As the state wavers on keeping the current mask mandate, Billings Public Schools intends to keep a strong position on face coverings in class: it's required.
While the state toys with the idea of rescinding the mask mandate, which schools fall under, the board of trustees voted unanimously to update the school’s face coverings policy during Monday's meeting of district trustees.
Gov. Greg Gianforte said in early January that he intends to rescind the state’s mask mandate.
“Are we going to continue with the masks? The policy in front of you is some clarity for our staff and community, teachers and parents about masking,” Superintendent Greg Upham said.
The updated policy requires all staff, volunteers, visitors, and school-aged students to wear a face covering while present in any school building, regardless of vaccination status.
Staff and volunteers, visitors, and students must also wear a mask while at outdoor school activities with 50 or more people, where social distancing is not possible or observed.
Billings Public Schools required masks in the 2020-2021 school year plan, and former Gov. Steve Bullock mandated all public schools require face coverings for the school year in August.
Monday's updated policy provides some additional guidance on disciplinary action related to refusal or failure to wear masks, and harassment related to mask-wearing.
Allegations of harassment of those wearing a mask, or those recognized as exempt, will be investigated in accordance with the district’s policy.
“Masking as a continuation is very important for us to exist in our same format,” Upham said, adding it was a simple fact of safety.
COVID-19 in schools
Upham and other trustees pointed to mask use as one reason why COVID-19 cases haven't skyrocketed in the public schools.
Yellowstone County Public Health Officer John Felton echoed that sentiment Monday evening.

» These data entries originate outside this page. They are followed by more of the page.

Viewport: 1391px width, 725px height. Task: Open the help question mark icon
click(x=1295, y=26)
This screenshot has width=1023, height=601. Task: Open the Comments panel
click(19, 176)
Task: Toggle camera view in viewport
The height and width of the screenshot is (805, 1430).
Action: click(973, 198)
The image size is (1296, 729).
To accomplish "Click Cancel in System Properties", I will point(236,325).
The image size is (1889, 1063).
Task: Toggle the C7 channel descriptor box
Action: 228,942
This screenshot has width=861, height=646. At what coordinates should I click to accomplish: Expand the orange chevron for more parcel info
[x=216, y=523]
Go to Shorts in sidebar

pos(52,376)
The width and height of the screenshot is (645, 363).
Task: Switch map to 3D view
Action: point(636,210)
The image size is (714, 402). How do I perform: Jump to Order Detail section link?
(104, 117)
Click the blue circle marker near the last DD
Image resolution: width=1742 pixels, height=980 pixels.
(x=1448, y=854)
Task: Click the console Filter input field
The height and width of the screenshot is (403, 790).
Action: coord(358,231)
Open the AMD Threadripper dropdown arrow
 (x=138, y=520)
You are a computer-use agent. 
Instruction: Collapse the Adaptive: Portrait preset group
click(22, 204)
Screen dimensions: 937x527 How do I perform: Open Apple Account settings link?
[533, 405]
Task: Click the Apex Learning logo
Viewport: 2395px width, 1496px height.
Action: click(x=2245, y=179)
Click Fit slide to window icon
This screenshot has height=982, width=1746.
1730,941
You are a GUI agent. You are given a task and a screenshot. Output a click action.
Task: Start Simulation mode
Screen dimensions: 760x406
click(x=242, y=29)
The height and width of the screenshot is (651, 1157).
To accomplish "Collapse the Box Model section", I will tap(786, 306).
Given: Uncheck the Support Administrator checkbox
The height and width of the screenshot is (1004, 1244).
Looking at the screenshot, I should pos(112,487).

“We’ve done really well. Part of the reason is that we’ve had our staff and kids masked very consistently,” Felton said. “As (masking) becomes optional, I’d encourage all of our districts to do everything to keep a mask mandate in place.”
Felton said the proportion of cases for ages 19 and younger, or most school-aged children, began in August at about 10% of the population of the county.
Currently the percentage of cases among 19 and younger is at about 13% and has wavered anywhere between 12% and 15% since August, he said.
"You haven't seen a drastic spike in (overall) cases regarding younger children once school got in session," he said.
That suggests that having schools open and in-person did not result in a dramatic change in the distribution or prevalence of the disease in the community, he said.
"We're really pleased with how well our districts have done," Felton said.